What has transpired in the past is a tragedy that cannot really be changed, and different people are likely to feel differently about how to deal with men (or women?) who sexually harassed others in the past. Would you feel differently about someone like Weinstein, who appears to have consistently preyed upon young aspiring actresses over many years, and deserves to never be in that position of power again, than a man who mistook an interaction at work as an invitation and ended up making an unwelcome advance, was rebuffed, and everyone moved on? Those seem like very different ends of the spectrum. Where is the threshold where a man has done something so bad that he should become unemployable? If a man did something fifty years ago, when society had somewhat different values, does that count for anything? I think there's a lot of fear over the backlash, because there don't seem to be any quantifiable boundaries if the past is treated as a very deep well of past bad behavior that can be punished.

It may be more productive to see if there's agreement about new social standards moving forward. If you can't agree on that, then there's not likely to be much common ground to be found in discussions of the past.

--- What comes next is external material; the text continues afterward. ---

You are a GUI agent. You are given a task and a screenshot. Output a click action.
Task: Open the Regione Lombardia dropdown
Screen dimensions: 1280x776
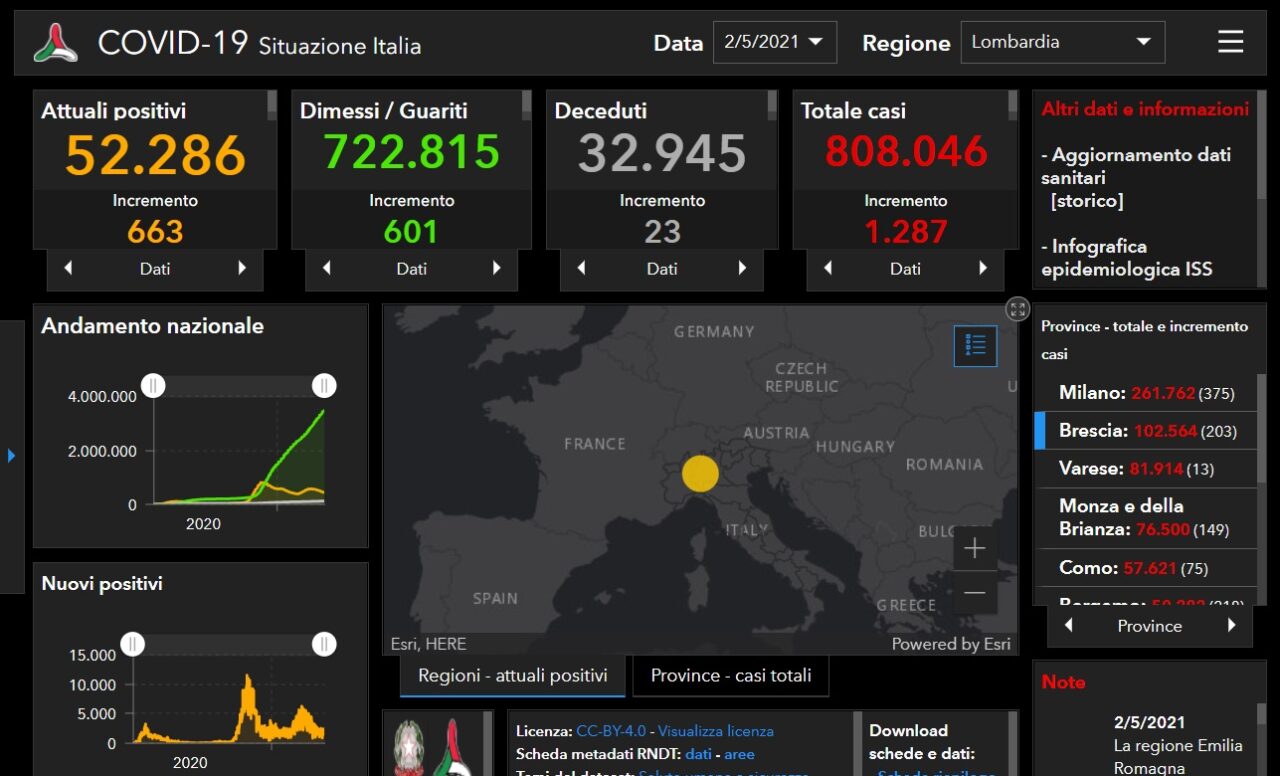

Grinding axes over what has transpired in the past isn't much of a win for society. It is creating a better environment going forward that is the big win. If there's some Weinsteins and Lauers who get taken down along the way, that's also a bonus win, but it isn't as important as how we shape things moving forward.
posted by jgreco at 4:52 PM on December 13, 2017 [1 favorite]


Would you feel differently about someone like Weinstein, who appears to have consistently preyed upon young aspiring actresses over many years, and deserves to never be in that position of power again

Most people expect serial rapists deserve to be prosecuted and incarcerated, as may yet happen to Weinstein. The terror of consequences so well elaborated in this comment apparently extends so far that even for serial rapists, the greatest consequence we can all agree on is that they shouldn't have extraordinary privilege and power over women. not that that they should be punished under the terms of a legal system that has held both rape and other assault and harassment to be crimes for considerably longer than the last year or two.

Nobody but nobody is getting caught up in a widening web of scandal for "making an unwelcome advance, was rebuffed, and everyone moved on." I will tell you how I know: because if "everyone" moved on, who would be left to make a complaint or tell a story?

OP: your position, and the position your father and many commenters here don't understand, rests on the assumption that women and girls are part of "everyone." that we are part of "society," that same society which had "somewhat different values" as lately as the last time someone willingly acted in a Woody Allen picture or measured out Brock Turner's sentence or discussed the #metoo discourse in a public forum, like this one. In 50 years, people can and will point to opinions like those in the previous few comments to prove that back in 2017, it was a different time -- nobody understood mistreatment of women to be a serious thing, so you can't hold men responsible for what they did back then, it isn't fair. And those of us who were alive right now, who remember, will be barely believed.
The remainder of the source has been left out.